----- GIVEN DATA -----
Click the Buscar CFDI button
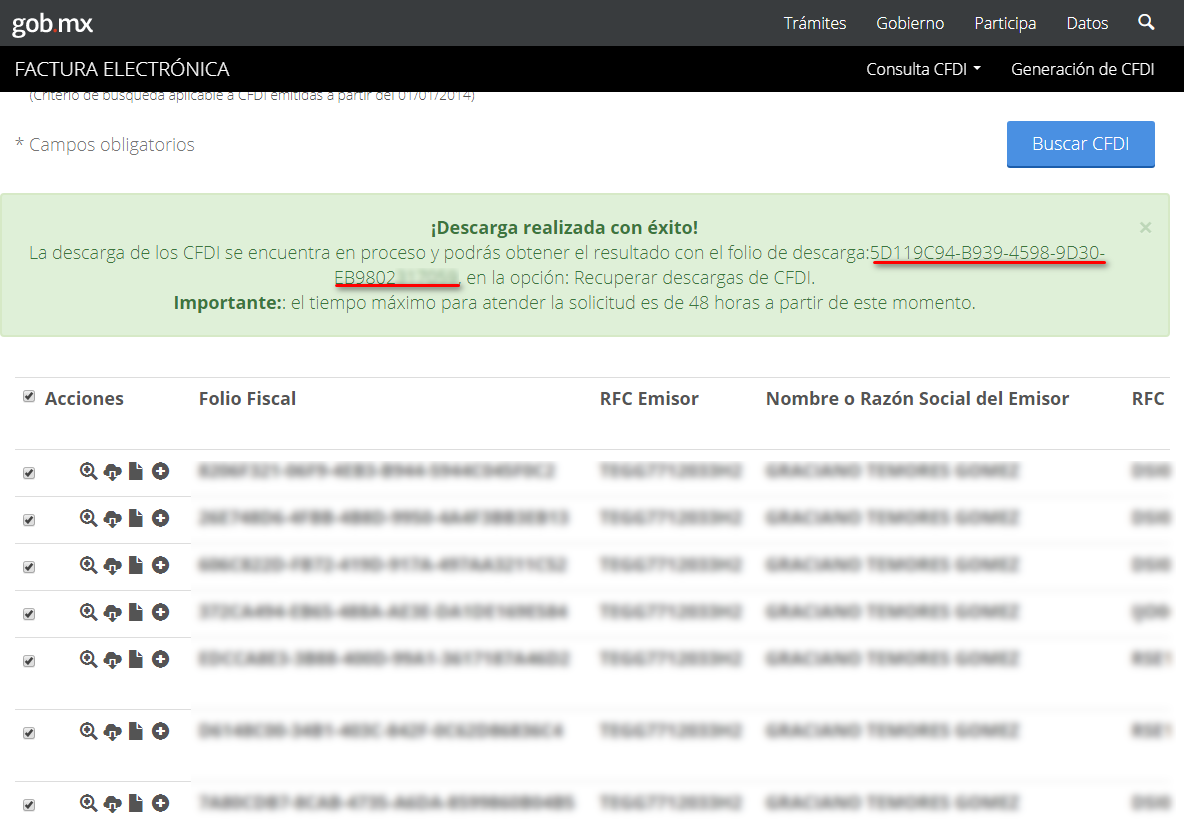The height and width of the screenshot is (828, 1184). 1080,144
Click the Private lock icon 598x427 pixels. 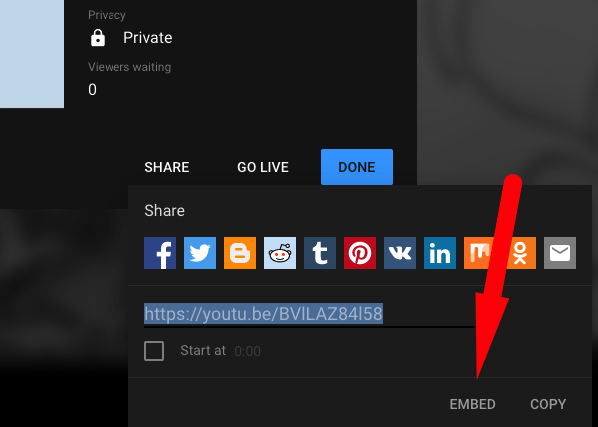[x=98, y=38]
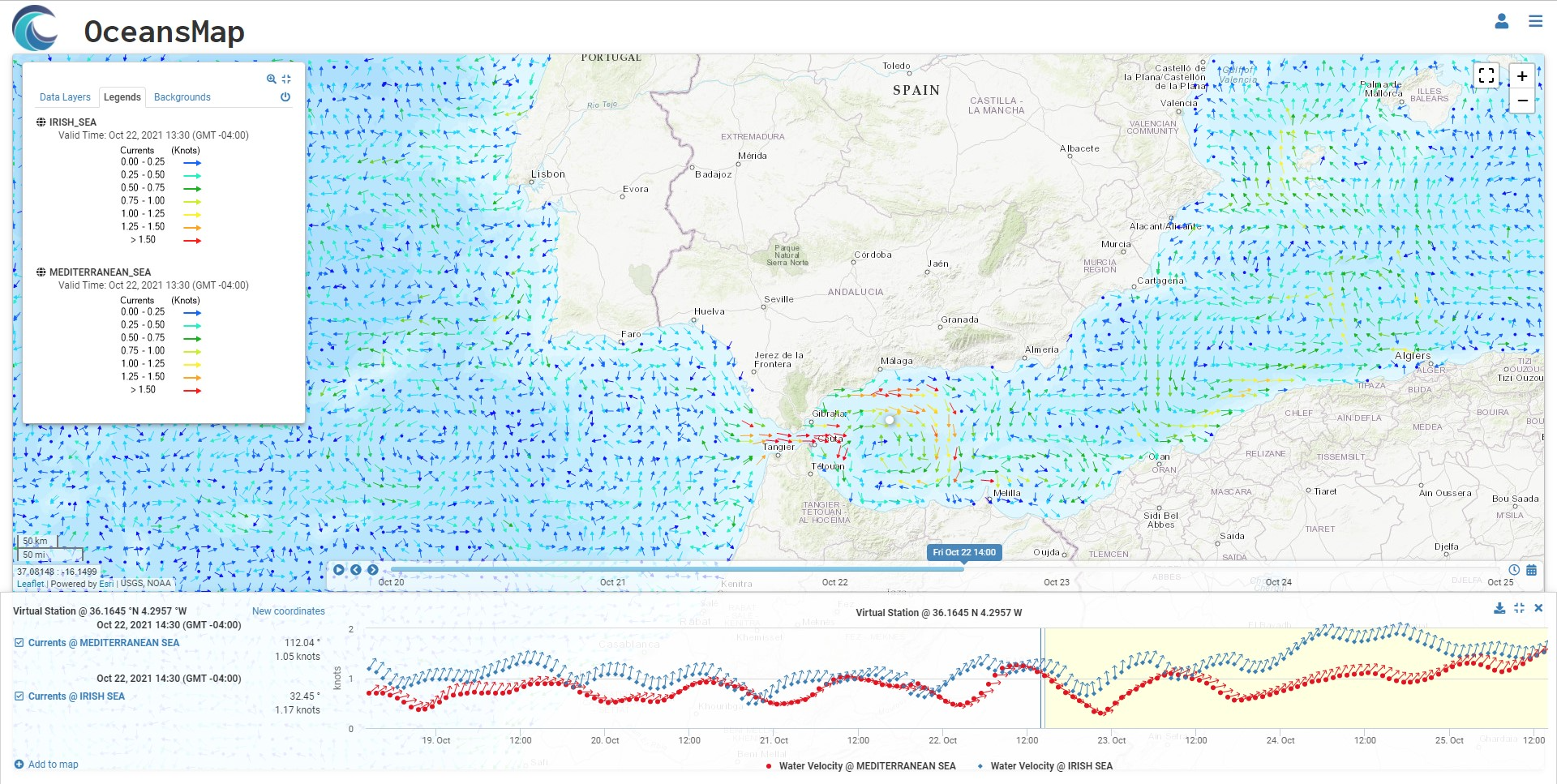Click the Add to map button
This screenshot has height=784, width=1557.
46,765
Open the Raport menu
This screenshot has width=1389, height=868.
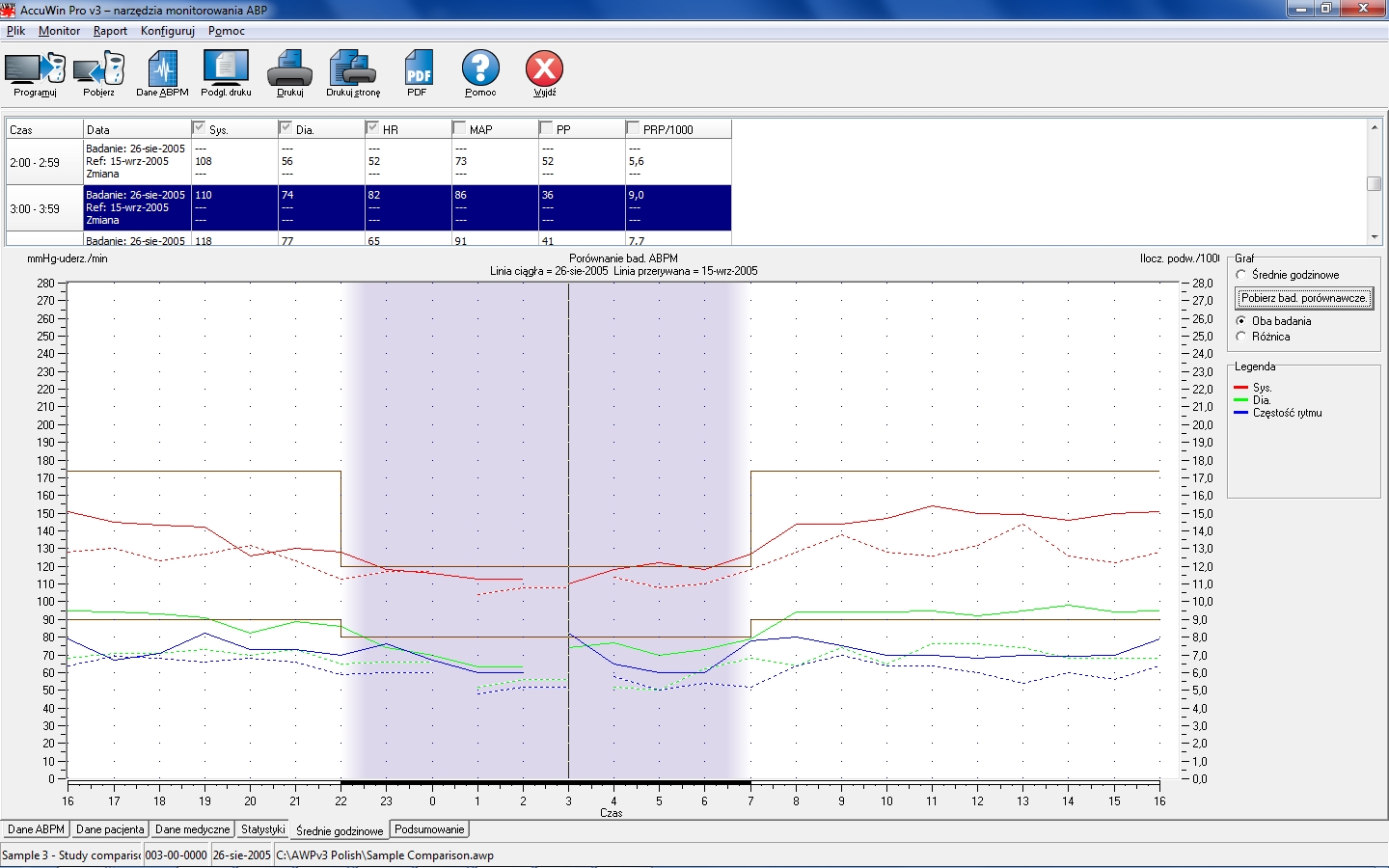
-----
* **WORK REQUEST**:
Could you return each line, unchanged, from the line containing "Open the Raport menu" through the last line of the entries above, leaving out the pictures?

* **RESULT BELOW**:
Open the Raport menu
This screenshot has width=1389, height=868.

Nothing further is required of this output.